By Tom Long, Globe Staff, 6/10/2004

When he was a first-year student at Harvard Medical School, Jordan B. Fieldman was told a brain tumor would probably would kill him before the year was out.

It didn't.

Dr. Fieldman went on to graduate from medical school and spent the next 15 years sharing his unusual perspective on the doctor-patient relationship, and championing a holistic approach to medical care. The Pittsfield internal medicine specialist died from brain cancer June 1. He was 38.

''One day I was a person; the next day I was a brain tumor. A month later, I was a medical student," Dr. Fieldman said in his valedictory address to the 1995 graduating class at Harvard Medical School. ''When I put on a white jacket, I am a medical student. When I put on a johnny, I am a patient. Although it is the same person underneath different outfits, the words, labels, and costumes can actually affect the way we feel, act, and respond."

Dr. Fieldman said living as a terminal cancer patient while attending medical school gave him ''a foot in each camp." Cancer patients would complain about doctors and doctors would criticize patients, he said.

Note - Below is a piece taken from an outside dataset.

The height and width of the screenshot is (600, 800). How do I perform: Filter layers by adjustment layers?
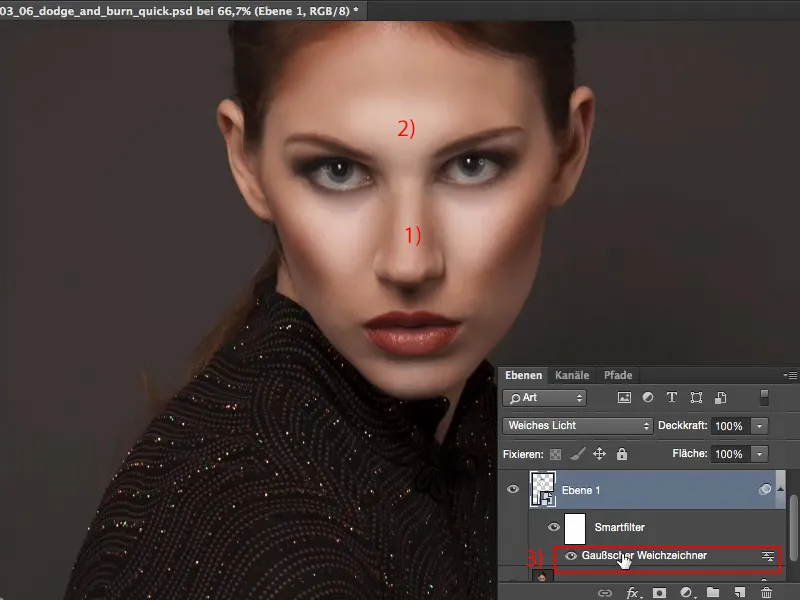pos(647,398)
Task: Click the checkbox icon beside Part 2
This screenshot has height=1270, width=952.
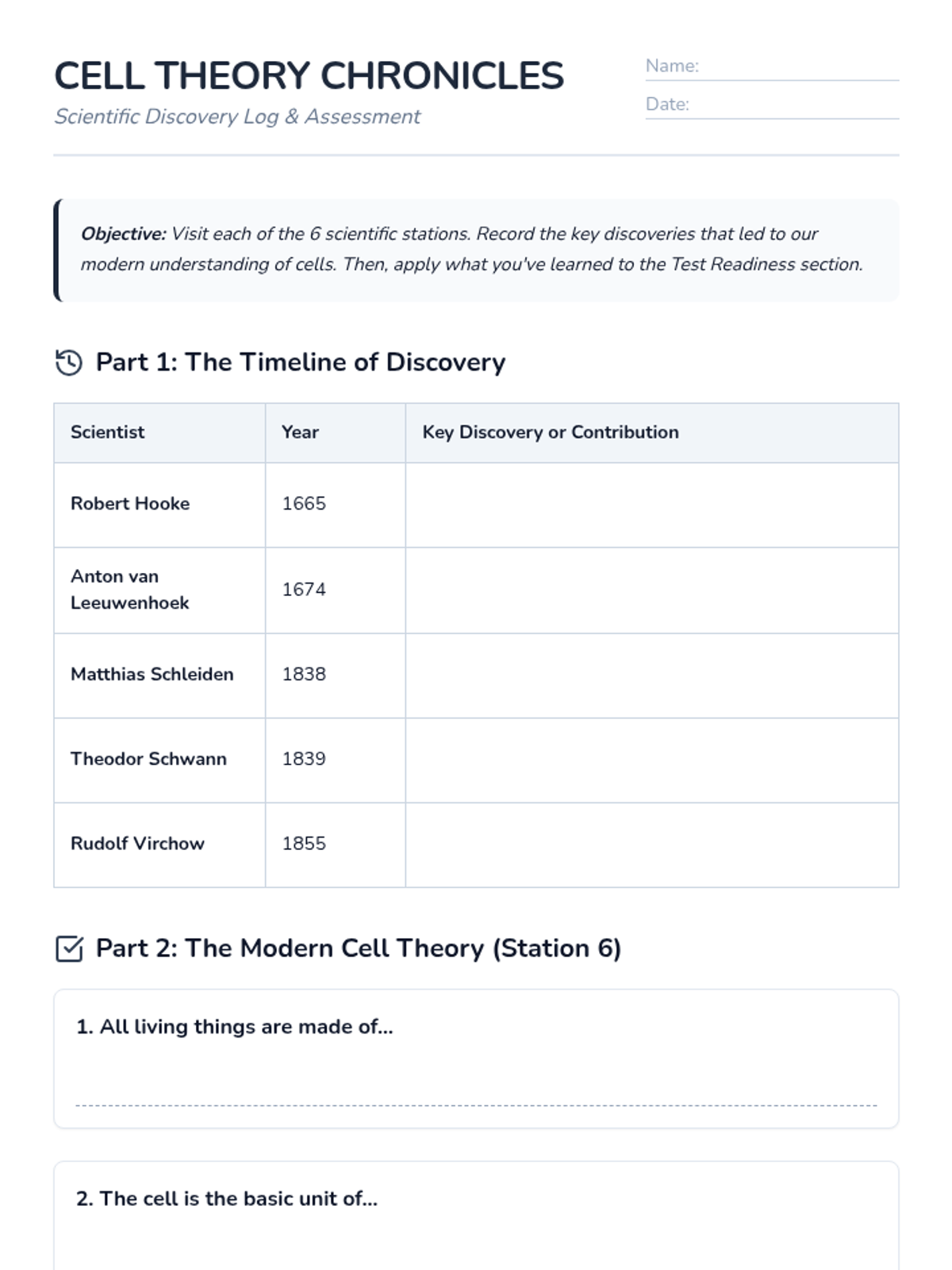Action: (69, 949)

''Imagine how it might affect the patient-doctor relationship if we acknowledged our common goals and considered our patients, as 'partners in healing,' " he said in the valedictory address.

Dr. Fieldman became an advocate of macrobiotic diets, meditation, and other alternative therapies, which he felt helped bridge his two worlds.

''When Western medicine gives you zero percent survival, you start exploring other options," he told the Globe in 1997. ''It would have been easy for me to obey the odds and do what it says in the textbooks. But I had faith I could overcome it."

A tall, slender man, who was partial to bow ties, Dr. Fieldman always found time to chat with his patients. As part of his training at Berkshire Medical Center he helped staff a clinic for low-income Pittsfield residents.

''He could connect with almost anyone," Dr. Mark C. Pettus of Berkshire Medical Center said yesterday. ''He always saw the person in the patient and never reduced anyone to a stereotype. Consequently, nobody ever missed an appointment with Dr. Fieldman."

Dr. Fieldman was born in Montreal. He graduated from Harvard College in 1987. As an undergraduate, before his cancer diagnosis, he spent six months in Nepal studying meditation.

''He always had a scientific bent," his father, Michael of New York City, said. ''When he was 2, he knew all the models of all the cars. When he was 4 years old he organized his library by the Dewey Decimal System . . . and I didn't even know what it was."

Michael, an architect, said his son once told him that he didn't want to become an architect because the work seemed like such a struggle. The practice of medicine was not a struggle for Dr. Fieldman, he was a natural. ''He was a humanist of the first order," said his father.

In addition to practicing in Pittsfield, Dr. Fieldman was a trustee of the Mass. Medical Society and was a member of its committee on publications, which oversees the New England Journal of Medicine. He taught at the Kripalu Center for Yoga and Health in Lenox and hosted a weekly show on Pittsfield Community Television called ''Healing People."

''You know how some people find it difficult to look at you?" asked his father. ''Well, you could not escape his gaze. He looked you right in your eye and held your attention. We would be sitting in a restaurant in Pittsfield and somebody would ask a question and the next thing you knew he would be locked in an intense conversation with somebody he'd just met."

In addition to his father, Dr. Fieldman leaves his mother, Andrea Fieldman of Montreal; a brother, Anthony of Brooklyn, N.Y.; and his grandparents, Eva Fieldman and Eli and Pat Yaphe, all of Montreal. A memorial service was held in Lenox.